Python 029 - Efficiency

I’ll point you to a fairly famous anti-clean-code video screed, comment on that, and explore the efficiency, or lack of it, in our little billiards program. I notice something surprising. And something important.

The video is from “Molly Rocket”, probably Casey Muratori. It seems to want to start in the middle, so if it does, drag it back to the beginning. I found it mostly interesting.

I think it’s fair to say that the point of the video is that “clean code” is very inefficient. Molly/Casey makes a good case, hammering nail after nail into the coffin of clean code. And much of what is referred to as clean code is the kind of code that I like and write about in these articles.

I want to begin by pointing out that I do not usually use the term “clean code”, even in lower case, because the upper-case version has become associated with an authoritarian style of thinking that I do not support. My close colleagues and I program as we do because it is the fastest way we know to get to the results we want, not because someone told us that we are bad people unless we program this way. For myself, I was born to resist authority and I try not to apply authority to anyone else. My writings are mostly “I did this: that happened. Think about it and choose what you want to do.”

Then I want to state clearly that Molly/Casey is absolutely right. Now, some of the examples picked are really cherry-picking, but the fact is that it takes longer to call a method and do a thing than it takes to do the thing, so that:

    def bounce(self, ball):
        if self.colliding(ball):
            self.reflect_off_rail(ball)

* [GOALS]:
- 1) List every method name that appears in the code snippet of the Python efficiency article.
- 2) Extend the Python efficiency article past the end of its code snippet, carrying forward its point about the cost of calling methods.

* [DATA SECTION]:
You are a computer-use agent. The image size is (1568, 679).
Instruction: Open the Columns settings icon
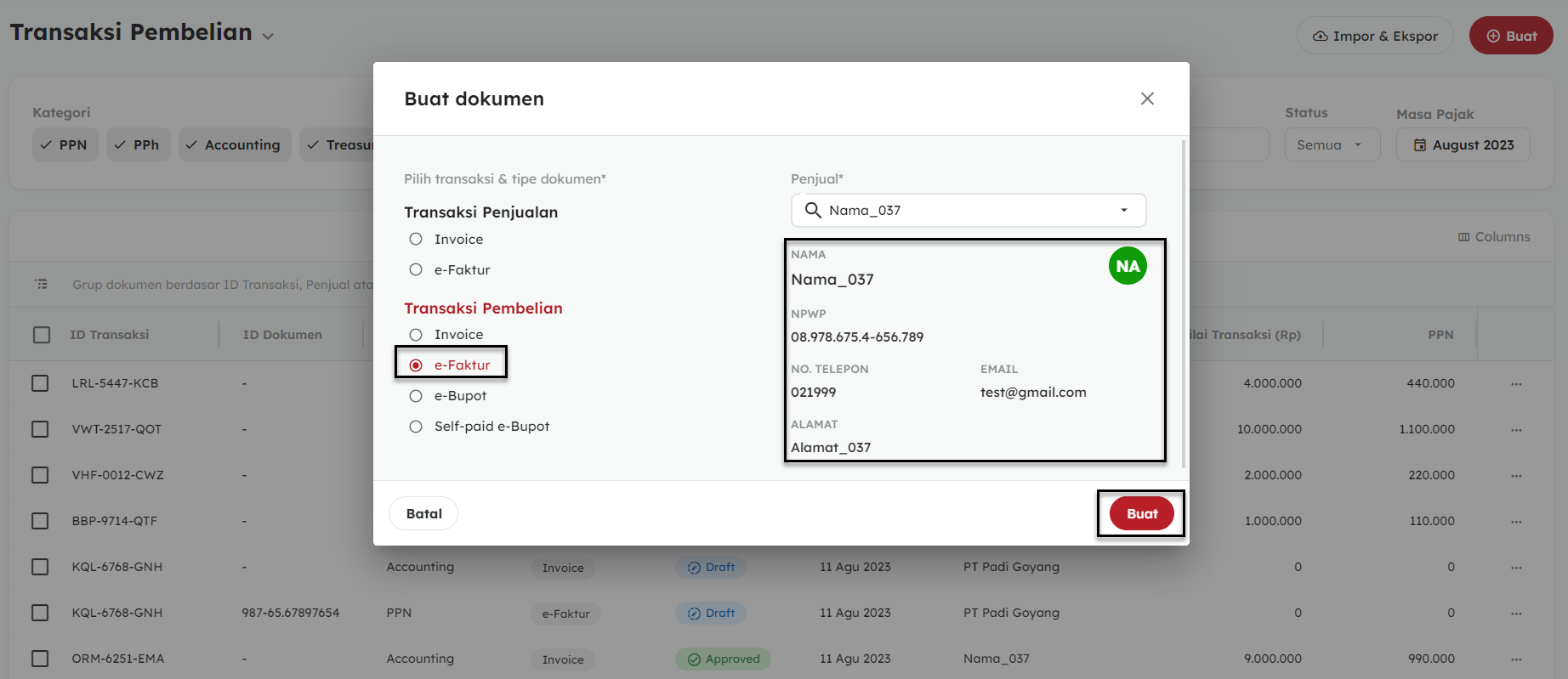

* [ANSWERS FOR THE TASKS]:
- 1) bounce, colliding, reflect_off_rail

- 2)
    def colliding(self, ball):
        return self.close_enough(ball) and self.ball_is_approaching(ball)

The code above is less efficient than this code:

    def bounce(self, ball):
        velocity = ball.velocity.rotate(self.angle)
        if self.distance_to_rail(ball) <= ball.radius and velocity.y > 0:
            velocity.y = -velocity.y
            ball.velocity = velocity.rotate(-self.angle)

In the second version, we have saved all those method calls, and they are not free. Depending on the language we use and the quality of one’s compiler, those method calls might involve a dictionary-style access to a method dictionary and then a dispatch to the function found there. There could be quite a few instructions in each of those calls.

Now there’s another interesting fact to consider in the code above: almost all the time is probably spent in rotate, because as we’ve seen, it computes two sine functions, two cosine functions and a bit of arithmetic. So saving those calls, in the case above, was probably not the most important thing we could do. We’ll come back to that, time and flow permitting.

Some of the Molly Rocket examples are picked so that the function called is nearly trivial, and that’s certainly where the inefficiency is most important when it comes down to saving CPU time.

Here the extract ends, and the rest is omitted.